== TASK 1 ==
How many confirmed findings does the audit in the AUDIT.md patch report?
== TASK 2 ==
Pick up the AUDIT.md patch after its last line and extend it.

── TEXT FOR ANALYSIS ──

From f7fb4679e378c7ee0927cec43d61fabf3e24efee Mon Sep 17 00:00:00 2001
From: john988 <john9882001@yahoo.com>
Date: Wed, 17 Jun 2026 11:28:02 +0800
Subject: [PATCH 1/2] =?UTF-8?q?docs:=20add=20AUDIT.md=20=E2=80=94=20point-?=
 =?UTF-8?q?in-time=20security/quality=20audit=20with=20current=20status?=
MIME-Version: 1.0
Content-Type: text/plain; charset=UTF-8
Content-Transfer-Encoding: 8bit

Multi-dimension audit of the pre-v1.4.0 local copy (73 confirmed findings).
Most are already resolved by v1.4.0 and PR #140; the doc marks the three still
genuinely open (scanner shrink-skip, today/week timezone, dashboard query cache)
and records the refuted/safe items.
---
 AUDIT.md | 74 ++++++++++++++++++++++++++++++++++++++++++++++++++++++++
 1 file changed, 74 insertions(+)

───
── THE DATA ──

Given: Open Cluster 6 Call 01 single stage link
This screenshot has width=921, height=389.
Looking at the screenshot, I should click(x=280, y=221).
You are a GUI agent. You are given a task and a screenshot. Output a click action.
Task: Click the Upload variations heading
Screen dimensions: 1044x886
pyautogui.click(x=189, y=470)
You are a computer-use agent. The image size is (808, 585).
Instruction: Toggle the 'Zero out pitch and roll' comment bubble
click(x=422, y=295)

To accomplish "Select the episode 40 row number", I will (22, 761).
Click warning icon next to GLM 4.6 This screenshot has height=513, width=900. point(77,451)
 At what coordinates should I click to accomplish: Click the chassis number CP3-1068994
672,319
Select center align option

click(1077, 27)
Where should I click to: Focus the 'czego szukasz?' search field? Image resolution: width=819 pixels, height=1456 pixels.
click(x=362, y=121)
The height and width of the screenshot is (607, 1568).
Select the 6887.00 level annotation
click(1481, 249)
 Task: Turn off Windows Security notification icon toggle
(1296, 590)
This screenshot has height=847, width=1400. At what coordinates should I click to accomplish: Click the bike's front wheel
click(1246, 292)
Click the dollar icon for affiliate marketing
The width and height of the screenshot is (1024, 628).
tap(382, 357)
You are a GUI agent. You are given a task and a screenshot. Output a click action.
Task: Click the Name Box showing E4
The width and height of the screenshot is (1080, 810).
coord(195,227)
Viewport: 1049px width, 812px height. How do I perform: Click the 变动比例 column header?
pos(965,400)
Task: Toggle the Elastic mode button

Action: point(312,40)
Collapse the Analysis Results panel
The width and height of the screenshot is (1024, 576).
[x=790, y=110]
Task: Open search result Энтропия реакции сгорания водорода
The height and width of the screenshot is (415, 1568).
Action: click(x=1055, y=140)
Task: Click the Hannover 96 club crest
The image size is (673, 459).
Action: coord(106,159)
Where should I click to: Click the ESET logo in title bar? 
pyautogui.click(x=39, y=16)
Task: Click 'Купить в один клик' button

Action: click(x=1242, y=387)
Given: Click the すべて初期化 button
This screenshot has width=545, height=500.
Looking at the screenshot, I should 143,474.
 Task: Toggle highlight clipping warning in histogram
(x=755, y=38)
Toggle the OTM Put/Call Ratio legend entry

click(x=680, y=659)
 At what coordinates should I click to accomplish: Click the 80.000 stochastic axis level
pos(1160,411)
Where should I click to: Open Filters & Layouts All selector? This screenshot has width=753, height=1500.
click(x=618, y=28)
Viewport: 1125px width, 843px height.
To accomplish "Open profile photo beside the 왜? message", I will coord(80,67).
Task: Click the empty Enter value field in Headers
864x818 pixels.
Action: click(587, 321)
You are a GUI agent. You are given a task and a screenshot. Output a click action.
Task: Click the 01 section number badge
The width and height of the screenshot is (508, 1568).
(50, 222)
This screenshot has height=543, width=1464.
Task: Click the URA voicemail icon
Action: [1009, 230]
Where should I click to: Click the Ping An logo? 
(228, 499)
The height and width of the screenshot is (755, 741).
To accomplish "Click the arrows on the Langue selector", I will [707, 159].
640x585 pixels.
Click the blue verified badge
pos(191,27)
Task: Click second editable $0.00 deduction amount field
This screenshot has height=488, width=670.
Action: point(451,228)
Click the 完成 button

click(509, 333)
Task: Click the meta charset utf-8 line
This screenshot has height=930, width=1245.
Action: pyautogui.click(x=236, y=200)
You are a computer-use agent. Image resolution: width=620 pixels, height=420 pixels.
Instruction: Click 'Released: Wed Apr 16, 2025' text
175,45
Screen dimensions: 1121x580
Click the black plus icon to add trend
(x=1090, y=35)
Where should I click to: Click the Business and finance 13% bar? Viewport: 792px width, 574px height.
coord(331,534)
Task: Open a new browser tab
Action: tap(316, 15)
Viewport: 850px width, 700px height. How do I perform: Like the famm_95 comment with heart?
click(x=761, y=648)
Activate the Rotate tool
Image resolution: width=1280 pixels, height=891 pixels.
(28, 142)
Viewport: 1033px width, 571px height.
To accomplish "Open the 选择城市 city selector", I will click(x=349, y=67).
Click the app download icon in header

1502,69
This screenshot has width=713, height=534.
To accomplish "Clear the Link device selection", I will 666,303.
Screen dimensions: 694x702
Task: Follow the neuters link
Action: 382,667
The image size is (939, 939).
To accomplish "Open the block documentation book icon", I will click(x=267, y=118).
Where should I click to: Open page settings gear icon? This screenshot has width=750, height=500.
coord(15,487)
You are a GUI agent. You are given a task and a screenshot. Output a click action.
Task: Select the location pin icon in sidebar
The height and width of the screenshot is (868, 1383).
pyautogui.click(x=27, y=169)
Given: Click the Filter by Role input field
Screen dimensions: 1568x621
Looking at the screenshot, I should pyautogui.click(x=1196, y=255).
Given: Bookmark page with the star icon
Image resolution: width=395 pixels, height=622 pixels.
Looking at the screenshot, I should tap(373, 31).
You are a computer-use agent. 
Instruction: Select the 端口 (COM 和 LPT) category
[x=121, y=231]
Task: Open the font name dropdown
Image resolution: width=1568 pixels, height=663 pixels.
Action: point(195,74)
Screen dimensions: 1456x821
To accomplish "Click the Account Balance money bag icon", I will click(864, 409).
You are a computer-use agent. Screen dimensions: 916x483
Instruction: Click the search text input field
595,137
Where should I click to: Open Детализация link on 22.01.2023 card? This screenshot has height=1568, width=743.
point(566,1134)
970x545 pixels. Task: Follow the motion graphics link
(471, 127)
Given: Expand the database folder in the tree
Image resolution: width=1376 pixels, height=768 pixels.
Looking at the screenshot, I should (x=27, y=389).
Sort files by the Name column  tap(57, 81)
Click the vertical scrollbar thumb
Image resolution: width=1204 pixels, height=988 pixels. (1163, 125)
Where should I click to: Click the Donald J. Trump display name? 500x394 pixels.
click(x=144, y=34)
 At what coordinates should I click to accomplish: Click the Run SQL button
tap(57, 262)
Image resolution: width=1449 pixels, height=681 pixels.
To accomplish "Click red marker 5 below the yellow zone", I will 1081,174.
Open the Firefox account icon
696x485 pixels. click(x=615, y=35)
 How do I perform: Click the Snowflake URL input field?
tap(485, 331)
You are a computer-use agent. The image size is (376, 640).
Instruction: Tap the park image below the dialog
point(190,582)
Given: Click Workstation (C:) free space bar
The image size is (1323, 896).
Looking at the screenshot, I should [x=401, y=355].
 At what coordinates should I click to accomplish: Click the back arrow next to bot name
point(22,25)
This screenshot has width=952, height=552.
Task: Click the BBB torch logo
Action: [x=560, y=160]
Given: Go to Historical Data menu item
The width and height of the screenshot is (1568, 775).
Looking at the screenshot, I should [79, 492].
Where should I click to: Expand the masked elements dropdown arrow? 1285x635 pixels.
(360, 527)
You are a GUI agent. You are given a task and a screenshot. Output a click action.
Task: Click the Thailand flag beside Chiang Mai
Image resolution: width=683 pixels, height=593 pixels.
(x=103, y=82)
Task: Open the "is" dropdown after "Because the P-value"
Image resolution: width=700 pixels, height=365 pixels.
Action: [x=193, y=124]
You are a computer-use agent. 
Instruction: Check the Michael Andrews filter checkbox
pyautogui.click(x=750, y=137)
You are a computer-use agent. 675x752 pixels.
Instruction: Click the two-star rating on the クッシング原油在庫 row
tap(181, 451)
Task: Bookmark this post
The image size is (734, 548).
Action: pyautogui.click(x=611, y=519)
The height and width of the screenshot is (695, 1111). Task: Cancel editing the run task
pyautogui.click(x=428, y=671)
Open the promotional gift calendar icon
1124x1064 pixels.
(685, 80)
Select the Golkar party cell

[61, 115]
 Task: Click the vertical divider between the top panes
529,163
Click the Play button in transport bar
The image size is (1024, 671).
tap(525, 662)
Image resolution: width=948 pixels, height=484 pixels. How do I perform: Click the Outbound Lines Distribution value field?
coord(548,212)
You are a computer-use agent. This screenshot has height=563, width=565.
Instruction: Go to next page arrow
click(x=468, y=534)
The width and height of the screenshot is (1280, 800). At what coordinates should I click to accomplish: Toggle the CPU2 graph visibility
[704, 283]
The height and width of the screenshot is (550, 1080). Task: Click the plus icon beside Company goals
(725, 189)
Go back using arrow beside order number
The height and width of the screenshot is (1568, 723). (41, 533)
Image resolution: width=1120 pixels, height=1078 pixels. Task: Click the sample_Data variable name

───

== RESULT 1 ==
73

== RESULT 2 ==
 create mode 100644 AUDIT.md

diff --git a/AUDIT.md b/AUDIT.md
new file mode 100644
index 0000000..225efdb
--- /dev/null
+++ b/AUDIT.md
@@ -0,0 +1,74 @@
+# Security & Quality Audit — claude-usage
+
+**Audited:** the pre-sync local working copy (`scanner.py` / `cli.py` / `dashboard.py`
+at commit `d3b7985` plus uncommitted changes), 2026-06-17.
+**Method:** 8-dimension review (scanner correctness, cost accuracy, data integrity,
+security, cross-platform, performance, maintainability, docs) with adversarial
+per-finding verification — 80 raised → **73 confirmed / 7 refuted**.
+
+> ⚠️ **Read this first.** The audited tree was ~2 months behind upstream. Syncing
+> to **v1.4.0** resolved most findings, and the subagent + ccusage work in **PR
+> #140** resolves several more. The status column reflects the **current** code,
+> not the audited snapshot. Only the rows marked **⚠️ OPEN** still need action.
+
+## Severity summary (confirmed, as of the audited snapshot)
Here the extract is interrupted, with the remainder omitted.